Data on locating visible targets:
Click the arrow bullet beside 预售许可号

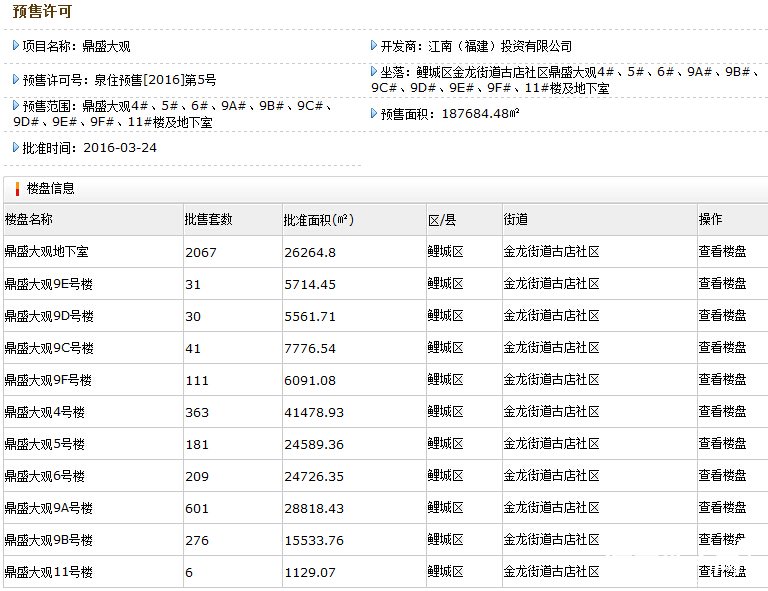pyautogui.click(x=16, y=79)
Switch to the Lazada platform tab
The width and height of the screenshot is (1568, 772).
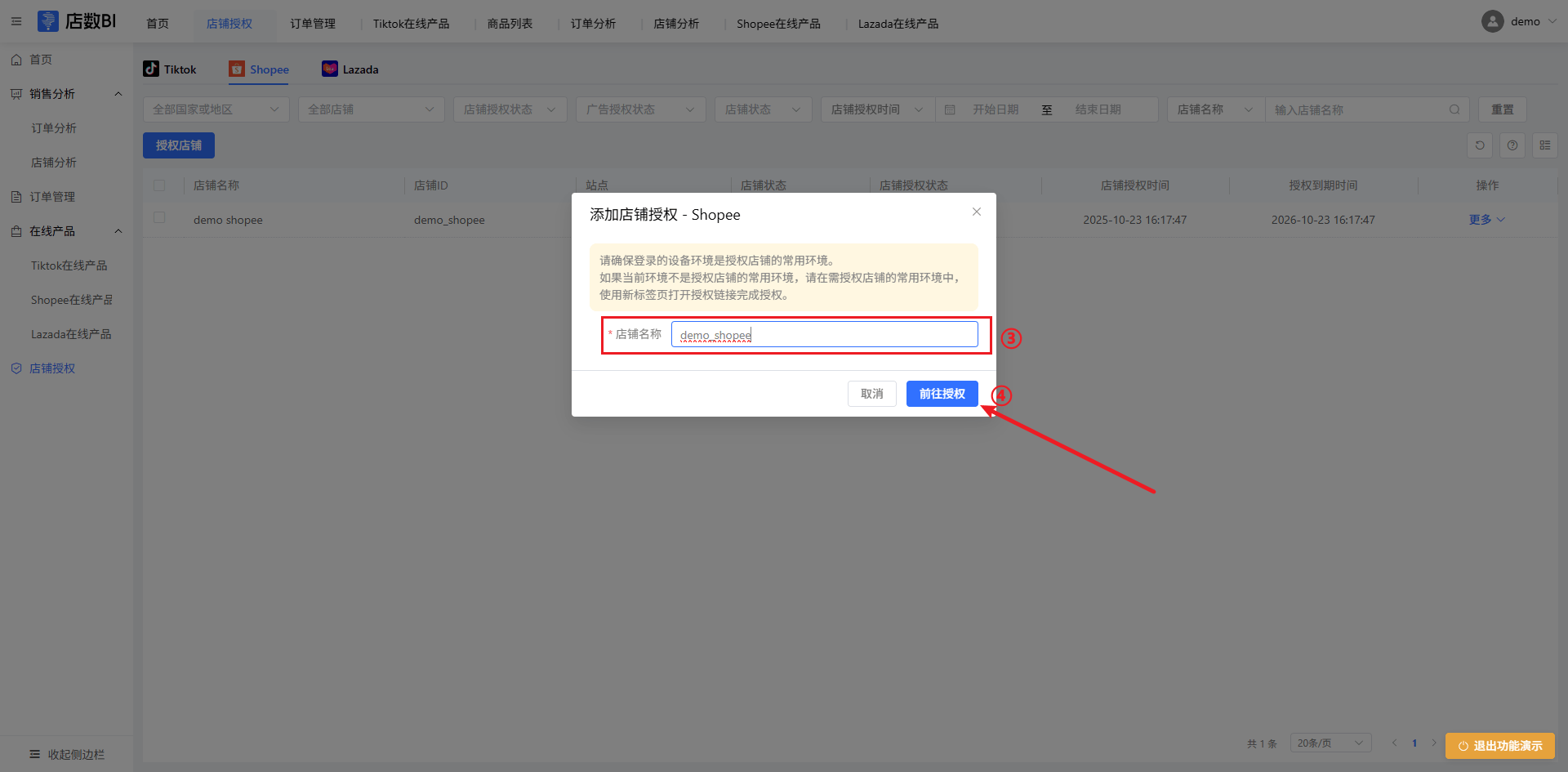[350, 69]
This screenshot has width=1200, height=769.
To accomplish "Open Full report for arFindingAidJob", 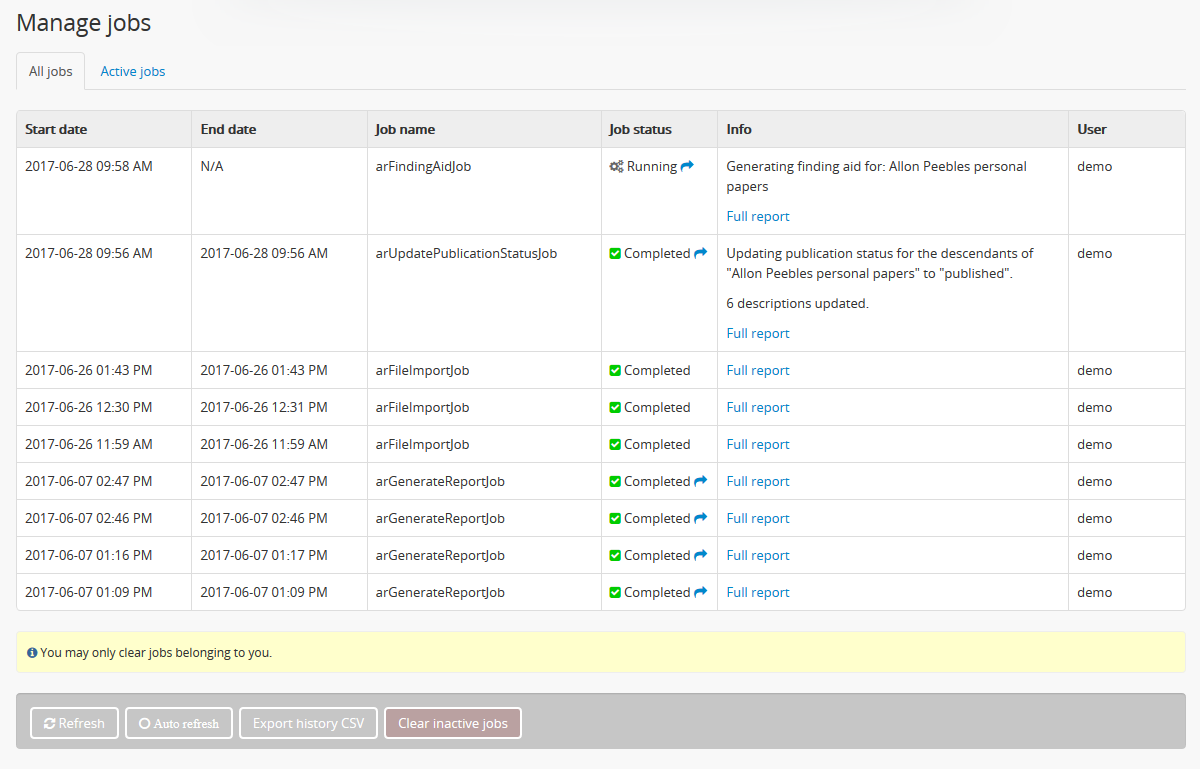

▶ Direction
Rewrite all of the data above, replacing "screenshot" with "capture" and keeping everything else unchanged. Omit the pictures from your answer.

▶ Solved problem
Click the arrow bullet beside 预售许可号

pyautogui.click(x=16, y=79)
Switch to the Lazada platform tab
The width and height of the capture is (1568, 772).
[350, 69]
This capture has width=1200, height=769.
To accomplish "Open Full report for arFindingAidJob", 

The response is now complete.